The latest AlphaFold model now covers a variety of biological molecules
Google DeepMind and Isomorphic Labs published a progress update on AlphaFold, the model capable of predicting protein structures from amino acid chains. AlphaFold is now capable of predicting several structures beyond proteins and medically relevant interactions such as antibody binding.
The protein folding problem, or at least one of its iterations, consists of reliably determining the 3D structure of a protein from the sequence of its amino acids alone. There is a variety of amino acids serving different purposes, the best known of these molecules being the 22 proteinogenic (protein-creating) amino acids pervasive in the genetic code of all life. For instance, each of the 300,000 known proteins in the human body is encoded by a unique 300-place sequence of these 22 proteinogenic amino acids. Up to this point, the composition of proteins appears to be a relatively simple affair.
From a structural point of view, complexity increases since amino acids attract and repel each other, and these reactions form the distinct folds, loops, and creases that characterize the unique 3D structure of each protein. Moreover, the issue of isolating a protein's structure becomes even more nuanced when one considers that proteins may undergo slight structural changes when carrying out their functions or interacting with other proteins. There is even a category of intrinsically disordered proteins, which, as their name suggests, lack a defined structure in isolation but take on a defined folded shape once they attach to other proteins or molecules as needed to perform their function.
Thus, the experimental determination of a protein's structure is often time-consuming and expensive. Decades of experiments have revealed the structure of nearly 200,000 proteins, and they are all housed in the Protein Data Bank (PDB). The problem is so relevant to science that the CASP (Critical Assessment of Protein Structure Prediction), a community where researchers share their progress in solving the protein folding problem, organizes a biennial challenge where research teams are tasked with predicting the unreleased but experimentally confirmed structure of several proteins.
Armed with the information in the PDB, scientists at Google DeepMind trained AlphaFold so it could predict the undiscovered structure of other proteins based on their amino acid sequence alone. At CASP14 in 2020, AlphaFold's predictions were so accurate that the problem of predicting single protein structures was practically solved. Then, DeepMind released all of AlphaFold's predicted structures to the public domain. In 2021, the database contained over 350,000 entries, including human, yeast, fruit fly, and mouse proteomes. In 2022, the database had been expanded to include predictions for almost every protein known to science. Since its release, AlphaFold's predictions have helped catalyze research into new malaria vaccines, the discovery of new cancer drugs, and the development of plastic-eating enzymes.

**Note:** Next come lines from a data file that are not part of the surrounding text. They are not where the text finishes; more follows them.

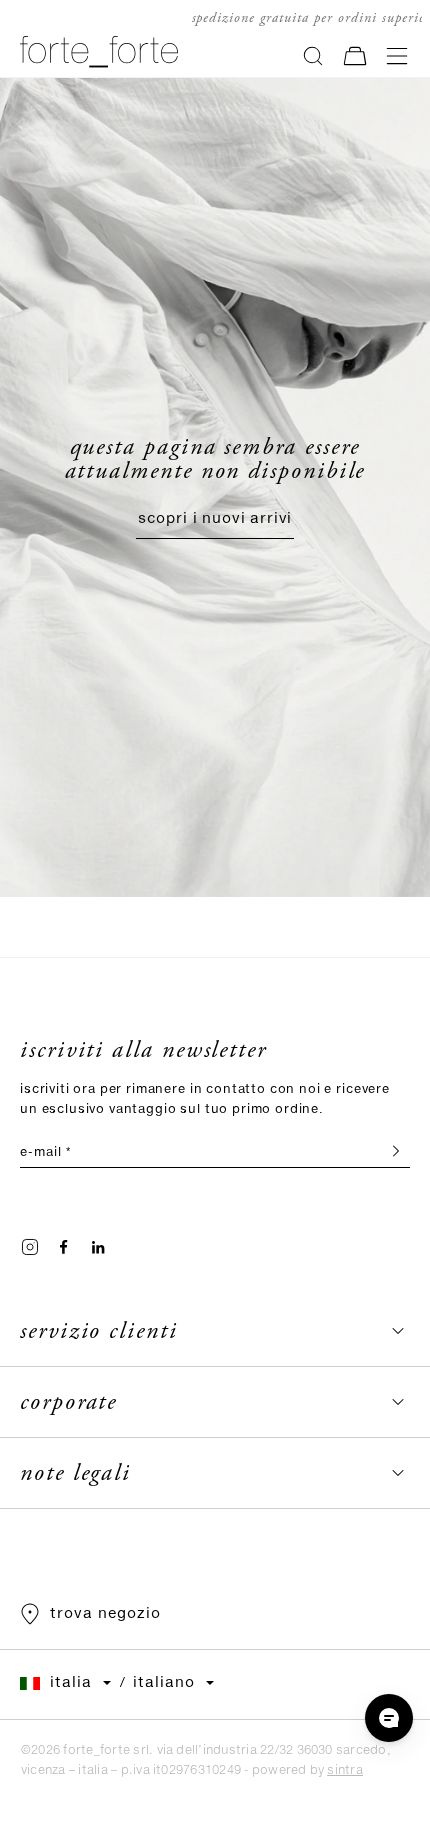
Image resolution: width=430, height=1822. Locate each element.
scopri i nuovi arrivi (215, 519)
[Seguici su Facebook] (64, 1247)
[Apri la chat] (389, 1718)
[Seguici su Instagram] (30, 1247)
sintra (344, 1770)
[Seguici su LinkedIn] (98, 1247)
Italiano (164, 1683)
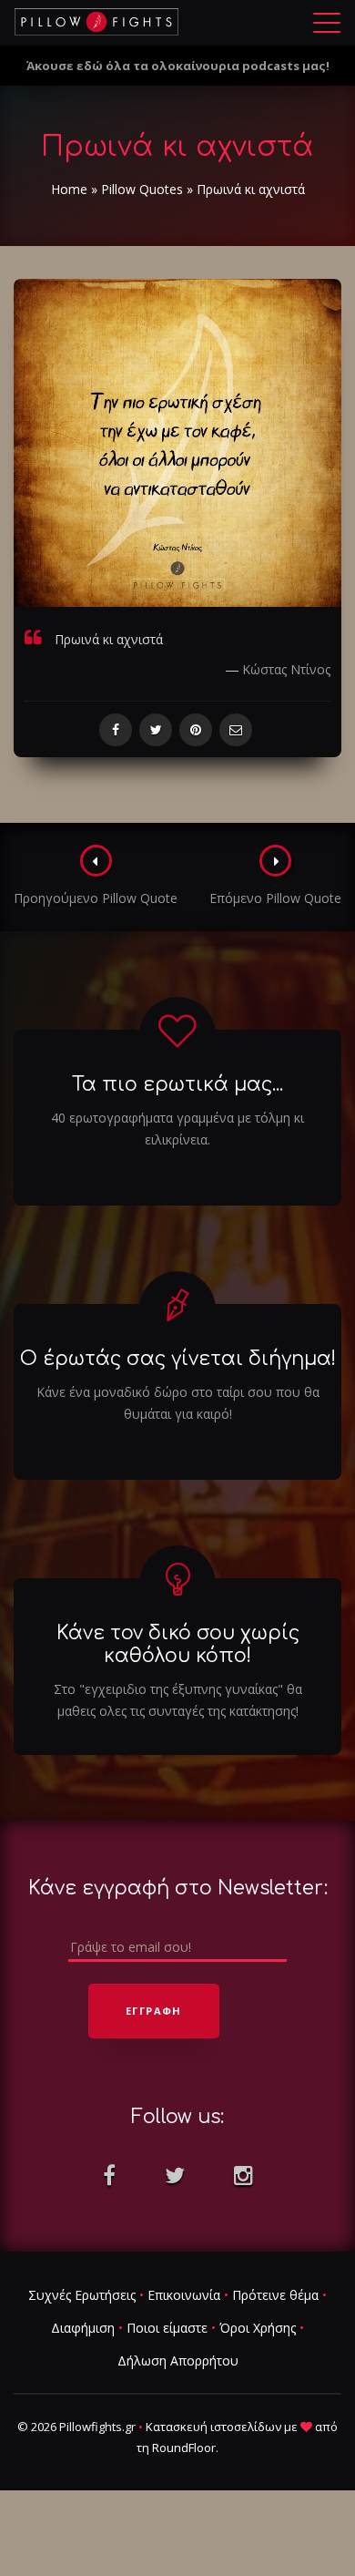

Now, DeepMind and Isomorphic Labs have announced the publication of a progress update on the latest version of AlphaFold: it can now predict the structure of nearly every molecule in the PDB, often with atomic accuracy. In addition to proteins, these molecules include ligands, nucleic acids, and molecules that include post-translational modifications (PTMs). In this iteration, AlphaMind tackles specific protein structure prediction problems, such as antibody binding or protein-ligand complexes. The current standard for the latter involves using docking methods that require a rigid reference protein and a suggested binding position for the ligand. AlphaFold outperformed docking method predictions without requiring a reference or an approximate location for the ligand to bind to.
The progress update includes a thorough report on the model inputs and outputs, as well as the evaluation process. Essentially, the model was trained on data available on the PDB up to the cutoff date of September 30, 2021. The evaluation set incorporates data available past the cutoff date, including a subset determined to be low homology to the training set (in other words, the data most different from the one contained in the training set). Performance results focus on the low homology subset. One of the most notable examples is the prediction for the CasLambda bound to crRNA and DNA. CasLambda belongs to the CRISPR family and shares the gene-editing capabilities of the CRISPR-Cas9 system but is smaller, which has led scientists to think it may be a more efficient gene-editing particle.
If anything, the progress update shows that AlphaFold has come a long way since its first release and will probably continue to accelerate the advancement of scientific exploration in many fields. It is also important to acknowledge the critical voices reminding us that predictions are different from experimentally verified data and should be handled with an additional measure of caution. Indeed, AlphaFold is by no means a replacement for experimentally confirmed results. But even when the problem is obtaining more experimentally confirmed data, the model can positively impact research by, for instance, helping scientists optimize resource allocation to focus on researching molecules on which AlphaFold has a low confidence score. This only goes to show that the model is nothing short of extraordinary.